Records for locating described items:

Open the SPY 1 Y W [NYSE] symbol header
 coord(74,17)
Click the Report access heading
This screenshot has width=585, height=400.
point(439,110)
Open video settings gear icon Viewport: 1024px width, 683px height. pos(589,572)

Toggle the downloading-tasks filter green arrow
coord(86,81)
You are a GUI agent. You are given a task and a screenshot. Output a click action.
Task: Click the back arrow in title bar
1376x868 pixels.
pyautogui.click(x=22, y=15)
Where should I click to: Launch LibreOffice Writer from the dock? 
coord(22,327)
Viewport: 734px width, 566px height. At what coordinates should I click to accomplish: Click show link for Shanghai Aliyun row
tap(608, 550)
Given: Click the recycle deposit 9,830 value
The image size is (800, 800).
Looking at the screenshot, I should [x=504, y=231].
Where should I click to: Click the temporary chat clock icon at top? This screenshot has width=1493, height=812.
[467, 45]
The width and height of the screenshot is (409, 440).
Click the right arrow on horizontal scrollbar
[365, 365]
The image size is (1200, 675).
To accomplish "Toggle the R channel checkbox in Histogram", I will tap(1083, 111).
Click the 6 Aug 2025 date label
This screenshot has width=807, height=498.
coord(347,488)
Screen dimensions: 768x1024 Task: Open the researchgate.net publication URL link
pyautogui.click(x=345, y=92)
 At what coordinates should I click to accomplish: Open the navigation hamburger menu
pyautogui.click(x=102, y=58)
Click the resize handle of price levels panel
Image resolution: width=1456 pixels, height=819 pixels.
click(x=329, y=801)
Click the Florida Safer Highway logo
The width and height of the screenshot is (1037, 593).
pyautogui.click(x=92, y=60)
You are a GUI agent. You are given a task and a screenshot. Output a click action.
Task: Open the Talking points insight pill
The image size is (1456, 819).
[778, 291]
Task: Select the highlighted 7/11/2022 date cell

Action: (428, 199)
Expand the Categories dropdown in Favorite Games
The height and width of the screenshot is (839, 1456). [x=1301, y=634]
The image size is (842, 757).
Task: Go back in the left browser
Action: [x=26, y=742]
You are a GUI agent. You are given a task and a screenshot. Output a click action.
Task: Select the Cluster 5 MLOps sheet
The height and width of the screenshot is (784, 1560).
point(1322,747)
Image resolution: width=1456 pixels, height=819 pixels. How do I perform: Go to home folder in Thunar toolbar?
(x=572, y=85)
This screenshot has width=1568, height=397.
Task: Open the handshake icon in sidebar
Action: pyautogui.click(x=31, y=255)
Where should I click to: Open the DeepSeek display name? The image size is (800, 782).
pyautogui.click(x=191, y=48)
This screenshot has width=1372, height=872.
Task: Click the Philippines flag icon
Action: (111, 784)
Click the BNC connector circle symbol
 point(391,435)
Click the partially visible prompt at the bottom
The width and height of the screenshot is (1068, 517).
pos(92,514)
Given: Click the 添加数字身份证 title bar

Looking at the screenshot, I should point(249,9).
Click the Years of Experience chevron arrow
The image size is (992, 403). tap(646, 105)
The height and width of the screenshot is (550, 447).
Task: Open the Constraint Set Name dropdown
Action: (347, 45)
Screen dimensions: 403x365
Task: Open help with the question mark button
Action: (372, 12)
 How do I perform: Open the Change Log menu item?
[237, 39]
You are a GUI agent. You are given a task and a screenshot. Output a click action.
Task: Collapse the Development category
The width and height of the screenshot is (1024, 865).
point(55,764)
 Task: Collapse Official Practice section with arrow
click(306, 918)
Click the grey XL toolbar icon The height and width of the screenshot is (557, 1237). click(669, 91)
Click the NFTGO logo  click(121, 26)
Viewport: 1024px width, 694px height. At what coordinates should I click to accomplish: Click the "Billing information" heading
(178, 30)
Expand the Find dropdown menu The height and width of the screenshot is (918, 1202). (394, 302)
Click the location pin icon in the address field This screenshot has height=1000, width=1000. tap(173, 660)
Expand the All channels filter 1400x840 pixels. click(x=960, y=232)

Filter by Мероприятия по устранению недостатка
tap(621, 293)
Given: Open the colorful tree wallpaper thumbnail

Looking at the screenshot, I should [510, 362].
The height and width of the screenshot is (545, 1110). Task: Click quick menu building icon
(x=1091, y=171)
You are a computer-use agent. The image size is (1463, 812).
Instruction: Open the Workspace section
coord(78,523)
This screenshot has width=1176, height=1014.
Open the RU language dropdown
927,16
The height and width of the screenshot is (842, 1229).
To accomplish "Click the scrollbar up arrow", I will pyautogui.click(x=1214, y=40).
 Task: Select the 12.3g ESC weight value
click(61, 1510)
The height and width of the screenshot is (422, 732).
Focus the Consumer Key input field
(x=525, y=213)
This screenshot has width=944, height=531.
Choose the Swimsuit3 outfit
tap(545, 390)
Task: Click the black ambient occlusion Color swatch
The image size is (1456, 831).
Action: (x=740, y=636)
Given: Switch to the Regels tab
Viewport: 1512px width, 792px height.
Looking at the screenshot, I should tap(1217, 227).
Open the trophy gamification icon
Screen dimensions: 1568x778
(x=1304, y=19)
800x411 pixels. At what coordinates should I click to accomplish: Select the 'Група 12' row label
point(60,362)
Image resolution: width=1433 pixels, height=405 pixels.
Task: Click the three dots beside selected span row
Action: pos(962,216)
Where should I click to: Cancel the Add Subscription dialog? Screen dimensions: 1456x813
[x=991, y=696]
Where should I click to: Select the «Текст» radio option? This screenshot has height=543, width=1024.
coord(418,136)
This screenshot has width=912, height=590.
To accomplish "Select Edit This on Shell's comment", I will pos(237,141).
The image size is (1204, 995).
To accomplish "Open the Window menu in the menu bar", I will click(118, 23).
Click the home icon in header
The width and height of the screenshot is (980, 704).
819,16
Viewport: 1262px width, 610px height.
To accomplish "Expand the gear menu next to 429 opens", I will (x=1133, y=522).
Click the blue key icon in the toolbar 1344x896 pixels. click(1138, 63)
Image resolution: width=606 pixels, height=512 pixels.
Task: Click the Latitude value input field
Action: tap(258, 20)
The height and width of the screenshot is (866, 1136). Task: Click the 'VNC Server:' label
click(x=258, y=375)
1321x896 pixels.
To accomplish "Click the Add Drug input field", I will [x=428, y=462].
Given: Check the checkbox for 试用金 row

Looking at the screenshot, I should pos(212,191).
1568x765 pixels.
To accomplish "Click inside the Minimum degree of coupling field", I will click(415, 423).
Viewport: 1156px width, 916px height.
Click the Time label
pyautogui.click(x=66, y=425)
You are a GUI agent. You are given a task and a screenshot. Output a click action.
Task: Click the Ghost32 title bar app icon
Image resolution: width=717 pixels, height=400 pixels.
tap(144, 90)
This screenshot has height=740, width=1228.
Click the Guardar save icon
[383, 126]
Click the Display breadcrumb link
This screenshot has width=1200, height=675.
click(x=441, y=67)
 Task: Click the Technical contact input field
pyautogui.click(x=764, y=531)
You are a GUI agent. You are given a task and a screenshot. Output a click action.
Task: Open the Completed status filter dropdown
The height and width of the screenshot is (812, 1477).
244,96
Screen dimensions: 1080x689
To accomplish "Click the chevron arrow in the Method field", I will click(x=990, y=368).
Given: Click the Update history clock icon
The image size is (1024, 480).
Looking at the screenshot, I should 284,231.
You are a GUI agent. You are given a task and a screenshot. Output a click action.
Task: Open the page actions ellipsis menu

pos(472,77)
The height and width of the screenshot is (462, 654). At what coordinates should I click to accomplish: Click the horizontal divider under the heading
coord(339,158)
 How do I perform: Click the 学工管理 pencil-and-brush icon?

THE PROBLEM: Print every line of the records above verbatim, with nothing added or left out.

PROBLEM SOLUTION:
Open the SPY 1 Y W [NYSE] symbol header
 coord(74,17)
Click the Report access heading
This screenshot has width=585, height=400.
point(439,110)
Open video settings gear icon Viewport: 1024px width, 683px height. pos(589,572)

Toggle the downloading-tasks filter green arrow
coord(86,81)
You are a GUI agent. You are given a task and a screenshot. Output a click action.
Task: Click the back arrow in title bar
1376x868 pixels.
pyautogui.click(x=22, y=15)
Where should I click to: Launch LibreOffice Writer from the dock? 
coord(22,327)
Viewport: 734px width, 566px height. At what coordinates should I click to accomplish: Click show link for Shanghai Aliyun row
tap(608, 550)
Given: Click the recycle deposit 9,830 value
The image size is (800, 800).
Looking at the screenshot, I should [x=504, y=231].
Where should I click to: Click the temporary chat clock icon at top? This screenshot has width=1493, height=812.
[467, 45]
The width and height of the screenshot is (409, 440).
Click the right arrow on horizontal scrollbar
[365, 365]
The image size is (1200, 675).
To accomplish "Toggle the R channel checkbox in Histogram", I will tap(1083, 111).
Click the 6 Aug 2025 date label
This screenshot has width=807, height=498.
coord(347,488)
Screen dimensions: 768x1024 Task: Open the researchgate.net publication URL link
pyautogui.click(x=345, y=92)
 At what coordinates should I click to accomplish: Open the navigation hamburger menu
pyautogui.click(x=102, y=58)
Click the resize handle of price levels panel
Image resolution: width=1456 pixels, height=819 pixels.
click(x=329, y=801)
Click the Florida Safer Highway logo
The width and height of the screenshot is (1037, 593).
pyautogui.click(x=92, y=60)
You are a GUI agent. You are given a task and a screenshot. Output a click action.
Task: Open the Talking points insight pill
The image size is (1456, 819).
[778, 291]
Task: Select the highlighted 7/11/2022 date cell

Action: (428, 199)
Expand the Categories dropdown in Favorite Games
The height and width of the screenshot is (839, 1456). [x=1301, y=634]
The image size is (842, 757).
Task: Go back in the left browser
Action: [x=26, y=742]
You are a GUI agent. You are given a task and a screenshot. Output a click action.
Task: Select the Cluster 5 MLOps sheet
The height and width of the screenshot is (784, 1560).
point(1322,747)
Image resolution: width=1456 pixels, height=819 pixels. How do I perform: Go to home folder in Thunar toolbar?
(x=572, y=85)
This screenshot has width=1568, height=397.
Task: Open the handshake icon in sidebar
Action: pyautogui.click(x=31, y=255)
Where should I click to: Open the DeepSeek display name? The image size is (800, 782).
pyautogui.click(x=191, y=48)
This screenshot has width=1372, height=872.
Task: Click the Philippines flag icon
Action: (111, 784)
Click the BNC connector circle symbol
 point(391,435)
Click the partially visible prompt at the bottom
The width and height of the screenshot is (1068, 517).
pos(92,514)
Given: Click the 添加数字身份证 title bar

Looking at the screenshot, I should point(249,9).
Click the Years of Experience chevron arrow
The image size is (992, 403). tap(646, 105)
The height and width of the screenshot is (550, 447).
Task: Open the Constraint Set Name dropdown
Action: (347, 45)
Screen dimensions: 403x365
Task: Open help with the question mark button
Action: (372, 12)
 How do I perform: Open the Change Log menu item?
[237, 39]
You are a GUI agent. You are given a task and a screenshot. Output a click action.
Task: Collapse the Development category
The width and height of the screenshot is (1024, 865).
point(55,764)
 Task: Collapse Official Practice section with arrow
click(306, 918)
Click the grey XL toolbar icon The height and width of the screenshot is (557, 1237). click(669, 91)
Click the NFTGO logo  click(121, 26)
Viewport: 1024px width, 694px height. At what coordinates should I click to accomplish: Click the "Billing information" heading
(178, 30)
Expand the Find dropdown menu The height and width of the screenshot is (918, 1202). (394, 302)
Click the location pin icon in the address field This screenshot has height=1000, width=1000. tap(173, 660)
Expand the All channels filter 1400x840 pixels. click(x=960, y=232)

Filter by Мероприятия по устранению недостатка
tap(621, 293)
Given: Open the colorful tree wallpaper thumbnail

Looking at the screenshot, I should [510, 362].
The height and width of the screenshot is (545, 1110). Task: Click quick menu building icon
(x=1091, y=171)
You are a computer-use agent. The image size is (1463, 812).
Instruction: Open the Workspace section
coord(78,523)
This screenshot has width=1176, height=1014.
Open the RU language dropdown
927,16
The height and width of the screenshot is (842, 1229).
To accomplish "Click the scrollbar up arrow", I will pyautogui.click(x=1214, y=40).
 Task: Select the 12.3g ESC weight value
click(61, 1510)
The height and width of the screenshot is (422, 732).
Focus the Consumer Key input field
(x=525, y=213)
This screenshot has width=944, height=531.
Choose the Swimsuit3 outfit
tap(545, 390)
Task: Click the black ambient occlusion Color swatch
The image size is (1456, 831).
Action: (x=740, y=636)
Given: Switch to the Regels tab
Viewport: 1512px width, 792px height.
Looking at the screenshot, I should tap(1217, 227).
Open the trophy gamification icon
Screen dimensions: 1568x778
(x=1304, y=19)
800x411 pixels. At what coordinates should I click to accomplish: Select the 'Група 12' row label
point(60,362)
Image resolution: width=1433 pixels, height=405 pixels.
Task: Click the three dots beside selected span row
Action: pos(962,216)
Where should I click to: Cancel the Add Subscription dialog? Screen dimensions: 1456x813
[x=991, y=696]
Where should I click to: Select the «Текст» radio option? This screenshot has height=543, width=1024.
coord(418,136)
This screenshot has width=912, height=590.
To accomplish "Select Edit This on Shell's comment", I will pos(237,141).
The image size is (1204, 995).
To accomplish "Open the Window menu in the menu bar", I will click(118, 23).
Click the home icon in header
The width and height of the screenshot is (980, 704).
819,16
Viewport: 1262px width, 610px height.
To accomplish "Expand the gear menu next to 429 opens", I will (x=1133, y=522).
Click the blue key icon in the toolbar 1344x896 pixels. click(1138, 63)
Image resolution: width=606 pixels, height=512 pixels.
Task: Click the Latitude value input field
Action: tap(258, 20)
The height and width of the screenshot is (866, 1136). Task: Click the 'VNC Server:' label
click(x=258, y=375)
1321x896 pixels.
To accomplish "Click the Add Drug input field", I will [x=428, y=462].
Given: Check the checkbox for 试用金 row

Looking at the screenshot, I should pos(212,191).
1568x765 pixels.
To accomplish "Click inside the Minimum degree of coupling field", I will click(415, 423).
Viewport: 1156px width, 916px height.
Click the Time label
pyautogui.click(x=66, y=425)
You are a GUI agent. You are given a task and a screenshot. Output a click action.
Task: Click the Ghost32 title bar app icon
Image resolution: width=717 pixels, height=400 pixels.
tap(144, 90)
This screenshot has height=740, width=1228.
Click the Guardar save icon
[383, 126]
Click the Display breadcrumb link
This screenshot has width=1200, height=675.
click(x=441, y=67)
 Task: Click the Technical contact input field
pyautogui.click(x=764, y=531)
You are a GUI agent. You are given a task and a screenshot. Output a click action.
Task: Open the Completed status filter dropdown
The height and width of the screenshot is (812, 1477).
244,96
Screen dimensions: 1080x689
To accomplish "Click the chevron arrow in the Method field", I will click(x=990, y=368).
Given: Click the Update history clock icon
The image size is (1024, 480).
Looking at the screenshot, I should 284,231.
You are a GUI agent. You are given a task and a screenshot. Output a click action.
Task: Open the page actions ellipsis menu

pos(472,77)
The height and width of the screenshot is (462, 654). At what coordinates should I click to accomplish: Click the horizontal divider under the heading
coord(339,158)
 How do I perform: Click the 学工管理 pencil-and-brush icon?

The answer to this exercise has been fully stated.